• Problem requirements: From the entries below, copy every line that holds the word "menu".

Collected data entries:
----------------------------------------
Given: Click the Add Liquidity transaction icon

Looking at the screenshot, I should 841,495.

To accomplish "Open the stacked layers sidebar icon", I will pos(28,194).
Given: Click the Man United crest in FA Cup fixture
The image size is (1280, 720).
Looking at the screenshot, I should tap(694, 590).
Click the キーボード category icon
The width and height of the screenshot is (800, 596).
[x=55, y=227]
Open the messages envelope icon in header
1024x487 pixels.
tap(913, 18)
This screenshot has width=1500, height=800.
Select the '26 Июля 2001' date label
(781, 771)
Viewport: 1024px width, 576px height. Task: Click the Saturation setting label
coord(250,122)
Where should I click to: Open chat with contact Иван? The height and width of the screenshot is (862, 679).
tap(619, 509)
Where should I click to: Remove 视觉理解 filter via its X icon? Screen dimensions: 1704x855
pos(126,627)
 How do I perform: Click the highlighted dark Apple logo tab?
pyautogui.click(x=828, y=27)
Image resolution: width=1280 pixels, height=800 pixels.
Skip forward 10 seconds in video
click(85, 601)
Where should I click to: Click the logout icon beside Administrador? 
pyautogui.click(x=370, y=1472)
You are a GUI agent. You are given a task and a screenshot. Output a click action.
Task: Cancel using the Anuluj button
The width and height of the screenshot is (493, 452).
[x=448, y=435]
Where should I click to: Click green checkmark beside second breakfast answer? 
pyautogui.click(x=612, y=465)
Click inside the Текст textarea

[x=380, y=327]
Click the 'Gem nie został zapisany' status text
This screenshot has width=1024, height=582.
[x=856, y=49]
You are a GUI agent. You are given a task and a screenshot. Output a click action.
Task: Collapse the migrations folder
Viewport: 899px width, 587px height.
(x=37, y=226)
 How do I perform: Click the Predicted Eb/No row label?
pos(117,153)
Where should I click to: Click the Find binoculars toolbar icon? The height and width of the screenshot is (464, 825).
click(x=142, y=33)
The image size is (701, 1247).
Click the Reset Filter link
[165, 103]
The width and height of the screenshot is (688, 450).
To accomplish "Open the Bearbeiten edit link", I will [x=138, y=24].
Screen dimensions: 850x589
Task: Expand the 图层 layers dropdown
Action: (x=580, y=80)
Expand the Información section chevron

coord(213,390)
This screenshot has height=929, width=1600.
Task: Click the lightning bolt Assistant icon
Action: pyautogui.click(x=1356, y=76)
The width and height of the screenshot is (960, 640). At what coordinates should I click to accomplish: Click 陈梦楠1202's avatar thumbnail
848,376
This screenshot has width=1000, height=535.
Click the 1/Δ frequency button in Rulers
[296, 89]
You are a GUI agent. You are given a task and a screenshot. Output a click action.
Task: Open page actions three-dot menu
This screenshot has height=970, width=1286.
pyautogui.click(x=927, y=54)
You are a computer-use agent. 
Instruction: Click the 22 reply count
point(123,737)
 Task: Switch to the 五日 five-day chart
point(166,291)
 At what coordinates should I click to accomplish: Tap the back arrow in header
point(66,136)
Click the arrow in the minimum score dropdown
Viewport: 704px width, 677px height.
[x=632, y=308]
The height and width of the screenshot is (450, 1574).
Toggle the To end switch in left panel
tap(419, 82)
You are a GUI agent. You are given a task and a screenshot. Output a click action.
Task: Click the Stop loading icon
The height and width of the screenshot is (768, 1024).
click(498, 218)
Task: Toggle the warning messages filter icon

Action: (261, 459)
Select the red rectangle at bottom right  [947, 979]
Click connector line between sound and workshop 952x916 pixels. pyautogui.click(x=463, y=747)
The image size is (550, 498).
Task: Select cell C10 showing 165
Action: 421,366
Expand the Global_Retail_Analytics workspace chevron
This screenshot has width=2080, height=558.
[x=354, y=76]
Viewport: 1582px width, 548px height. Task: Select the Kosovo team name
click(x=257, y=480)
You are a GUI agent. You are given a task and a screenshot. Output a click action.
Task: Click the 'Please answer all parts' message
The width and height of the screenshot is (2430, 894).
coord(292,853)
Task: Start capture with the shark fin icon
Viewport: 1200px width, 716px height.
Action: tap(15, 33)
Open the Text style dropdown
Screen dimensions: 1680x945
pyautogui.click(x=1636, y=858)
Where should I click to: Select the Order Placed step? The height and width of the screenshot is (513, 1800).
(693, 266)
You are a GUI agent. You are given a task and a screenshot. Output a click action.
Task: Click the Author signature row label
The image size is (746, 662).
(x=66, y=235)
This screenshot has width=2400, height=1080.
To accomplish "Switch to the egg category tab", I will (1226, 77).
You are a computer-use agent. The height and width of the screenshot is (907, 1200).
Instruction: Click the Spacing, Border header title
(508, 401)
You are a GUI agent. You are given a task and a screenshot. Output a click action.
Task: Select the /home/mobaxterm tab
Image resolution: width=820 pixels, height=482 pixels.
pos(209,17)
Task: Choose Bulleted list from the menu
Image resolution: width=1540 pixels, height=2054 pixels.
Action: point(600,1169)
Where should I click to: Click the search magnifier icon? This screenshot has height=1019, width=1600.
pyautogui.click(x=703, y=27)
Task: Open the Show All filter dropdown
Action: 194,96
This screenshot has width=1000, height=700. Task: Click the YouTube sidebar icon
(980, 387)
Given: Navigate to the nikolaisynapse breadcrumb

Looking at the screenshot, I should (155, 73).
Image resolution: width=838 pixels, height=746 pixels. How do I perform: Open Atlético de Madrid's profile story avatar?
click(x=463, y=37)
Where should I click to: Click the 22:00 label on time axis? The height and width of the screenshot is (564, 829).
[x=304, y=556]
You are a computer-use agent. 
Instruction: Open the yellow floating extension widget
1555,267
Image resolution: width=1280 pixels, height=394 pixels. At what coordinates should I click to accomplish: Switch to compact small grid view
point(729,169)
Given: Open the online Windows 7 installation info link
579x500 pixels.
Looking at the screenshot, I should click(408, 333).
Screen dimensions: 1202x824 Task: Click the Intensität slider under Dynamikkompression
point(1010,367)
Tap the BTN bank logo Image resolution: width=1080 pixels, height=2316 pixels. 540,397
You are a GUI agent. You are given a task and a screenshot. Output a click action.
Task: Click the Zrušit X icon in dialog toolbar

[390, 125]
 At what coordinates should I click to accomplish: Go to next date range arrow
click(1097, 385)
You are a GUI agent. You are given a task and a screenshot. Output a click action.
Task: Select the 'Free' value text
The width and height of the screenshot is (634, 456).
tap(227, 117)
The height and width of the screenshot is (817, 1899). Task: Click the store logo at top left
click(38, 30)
----------------------------------------
• Solution for this task:
Task: Open page actions three-dot menu
Task: Choose Bulleted list from the menu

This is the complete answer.